Porque una película es vista y recibida desde el mundo de
circunstancias y problemas que vive la subjetividad de las personas. Entiendo
por subjetividad no lo irreal, sino lo que es profundamente real pero solo
evidente para la persona misma. Y creo que muchas de estas películas fueron, no
encuentro otra palabra, un regalo de
Dios. No solo por haber sido un momento de entretenimiento, o por haber oxigenado
un poco la experiencia cotidiana, sino por reconciliar con la vida, con lo duro
de esta. Puede que en alguno de estos filmes los protagonistas fuesen
marginales de la sociedad o personas distintas del status quo. En la lucha de
fracasados y en el enfrentamiento de los fracasos, no con la resignación de
quien se hunde sino del que sigue a flote aunque sea agarrado de un tablón,
creo que está la clave de algunos de sus finales. Y vuelvo y repito: distintas
situaciones me han permitido estar donde hoy en día estoy, algunas más
espirituales que otras. Pero creo que entre ellas están algunas de las
películas de este gran actor, en donde se reencuentran la infancia con la
adultez.
Robin Williams ya no
está. Pero no solo
su legado debe permanecer. También deben de multiplicarse aquellos que busquen
sostener la esperanza de los seres humanos. Al estilo de Patch Adams y su legión de médicos.
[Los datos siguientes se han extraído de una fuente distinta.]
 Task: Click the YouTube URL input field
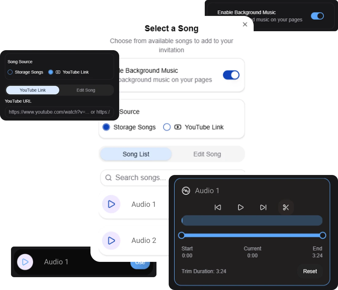(59, 112)
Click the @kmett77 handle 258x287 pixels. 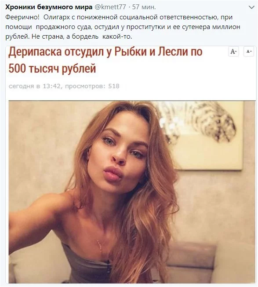[110, 7]
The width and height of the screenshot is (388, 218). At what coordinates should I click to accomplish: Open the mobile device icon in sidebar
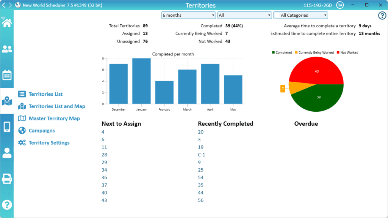tap(7, 127)
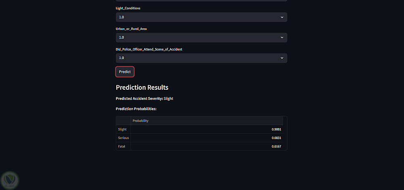Select the Fatal row label
This screenshot has height=190, width=404.
tap(122, 146)
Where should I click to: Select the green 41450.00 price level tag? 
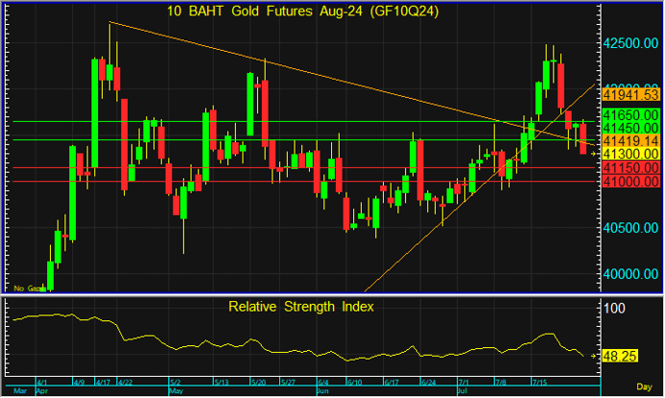click(630, 127)
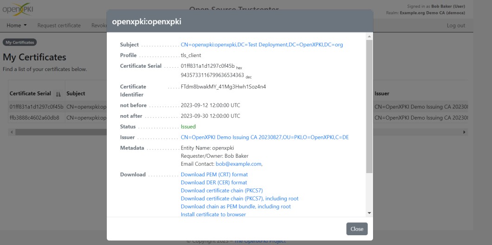492x245 pixels.
Task: Click the Subject CN=openxpki:openxpki link
Action: 262,45
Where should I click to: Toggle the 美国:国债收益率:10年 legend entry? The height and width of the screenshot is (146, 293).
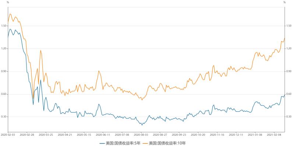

Considero que el mundo está en deuda con Robin Williams. No quiero sonar grandilocuente por las circunstancias
que vivimos, sino por un acto de llana humildad. Ojalá el mundo hubiese podido
retribuirle algo de lo que él hizo por el mundo. Ojalá el mundo, con toda su
ciencia y tecnología, hubiese tenido en sus manos las armas y los argumentos
para haber evitado que su drama interno desembocara en la muerte.
Paz a tus restos. Que el buen Jesús te haya acogido en la
intimidad de Dios. Yo levanto mi mano para que así sea.